# TEXTE FOURNI:
┌──
Par Chokri BACCOUCHE
Pourquoi l’économie tunisienne est en berne et traine le diable par la queue depuis des années sans voir le bout du tunnel? Parce que rien ne marche ou plutôt tout marche de travers. Parce que notre économie subit les effets pervers de la crise économique mondiale. Notre pays est, en effet, pris dans l’engrenage infernal de ce marasme international qui perdure depuis des années, éprouve toutes les peines du monde à s’en sortir. Et puis quoi encore? Parce que nous exportons peu, ou plus exactement de moins en moins, ce qui se traduit forcément par une baisse drastique de nos rentrées en devises, ces précieuses monnaies étrangères qui nous permettent de financer nos importations. Pourquoi les exportations tunisiennes tirent-elles le diable par la queue? Parce que, d’une part, de nombreuses entreprises ont mis la clef sous le paillasson en raison de la crise et, d’autre part, parce que nos businessmen et nos capitaines d’industrie sont frileux à l’idée de partir à la conquête de nouveaux marchés et se contentent de vendre, souvent, à perte leur production, en vrac, sur les marchés traditionnels, comme c’est le cas d’ailleurs pour l’huile d’olive. A quelques très rares exceptions près, nos businessmen manquent terriblement d’audace et d’agressivité et semblent s’accommoder à un mode opératoire devenu obsolète et improductif, particulièrement par ces temps marqués par une vive concurrence à l’échelle internationale.
└──
# TÂCHES:
A - Recopiez les lignes des données, de celle qui contient « This screenshot has » jusqu'à la fin des données, consignes comprises, en décalant de -39 chaque coordonnée des réponses. Laissez les images de côté.
B - Reprenez le texte sur l'économie tunisienne et poursuivez-le après sa dernière phrase.
Le texte et les données n'ont aucun lien entre eux.

(Données brutes)
┌──
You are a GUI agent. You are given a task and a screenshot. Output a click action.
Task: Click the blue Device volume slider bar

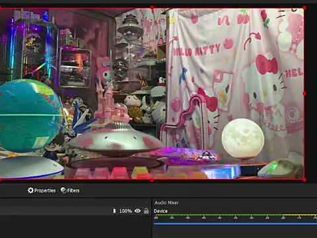tap(235, 223)
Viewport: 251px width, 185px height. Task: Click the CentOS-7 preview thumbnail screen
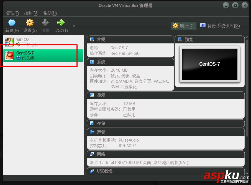[x=210, y=64]
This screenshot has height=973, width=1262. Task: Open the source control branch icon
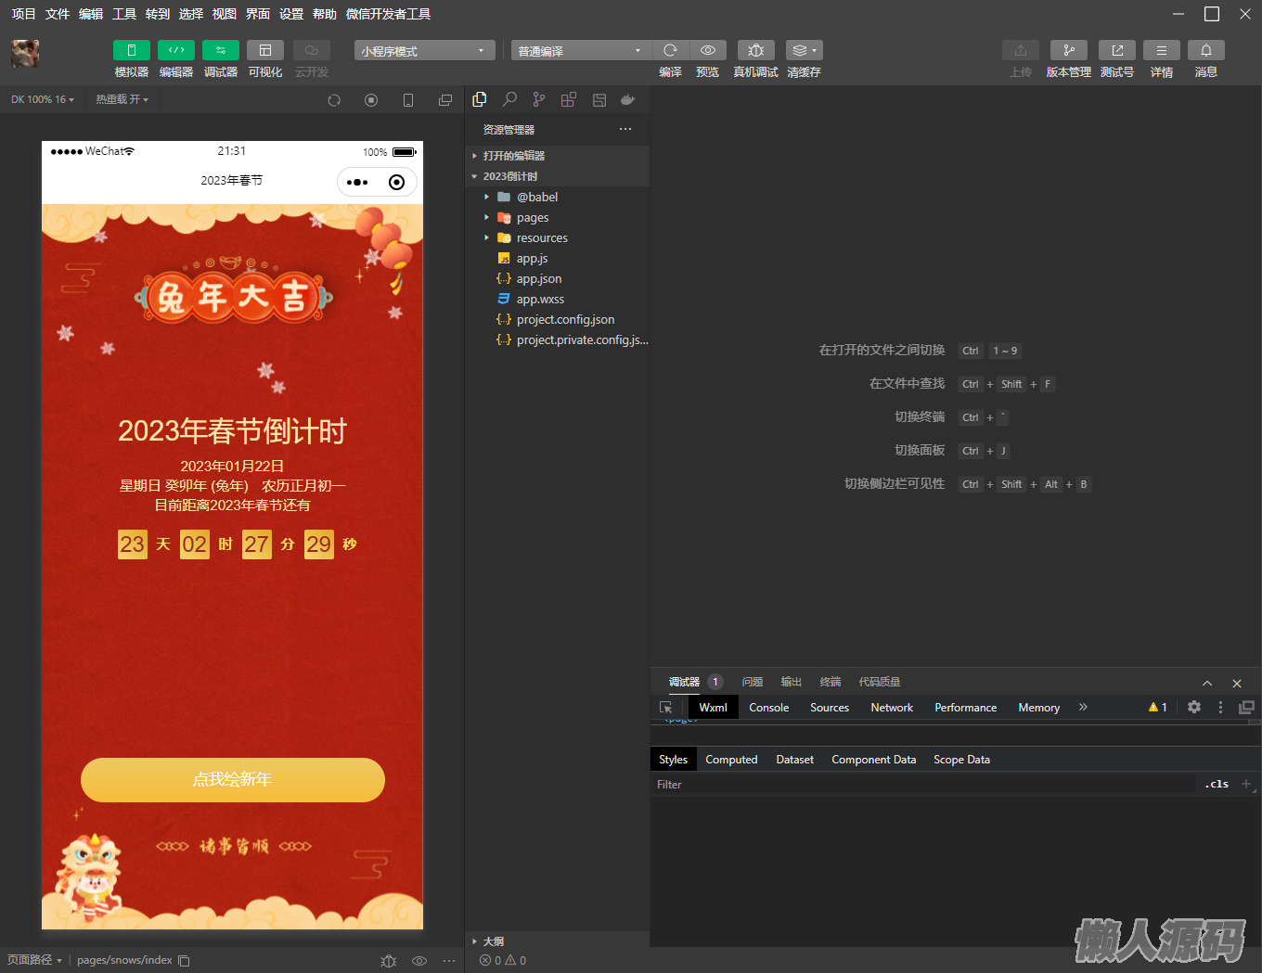point(539,99)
└──
# RÉPONSES:
A -
This screenshot has height=973, width=1262. Task: Open the source control branch icon
point(500,60)

B -
Et pour couronner le tout, le tissu industriel tunisien, constitué principalement de petites et moyennes entreprises, est actuellement dans une situation le moins qu’on puisse dire déplorable. Il est communément admis que pour se développer et renforcer la capacité de production, il faut investir. Le problème chez nous, un sacré problème qui perdure depuis des années, c’est que l’accès aux financements n’est pas du tout évident pour ne pas dire qu’il relève du parcours du combattant. N’importe quel entrepreneur vous dira d’ailleurs que les banques rechignent à accorder des crédits; une tendance qui semble devenir la règle depuis quelque temps. L’enseignant universitaire en droit bancaire, Mohamed Dhkili, confirme ce que beaucoup considèrent comme une évidence. Il a déclaré, en effet, hier au micro d’une radio de la place que les agences bancaires refusent des demandes de crédits des PME. Un jeune entrepreneur, enthousiaste et bardé de diplômes, a beau avoir un projet porteur et bien ficelé avec un marché probant à la clef, se heurte ainsi à un mur infranchissable et finit forcément par jeter l’éponge. Ils sont des milliers à voir leur rêve s’évaporer et se fracasser ainsi aux pieds d’une dure et amère réalité qui ne répond d’ailleurs à aucune logique recevable et acceptable. Pis encore, c’est le pays qui perd au change, car, qu’on le veuille ou non, ce sont les PME qui constituent en principe l’épine dorsale de n’importe quelle économie qui se respecte, particulièrement dans les pays émergents ou en voie de développement.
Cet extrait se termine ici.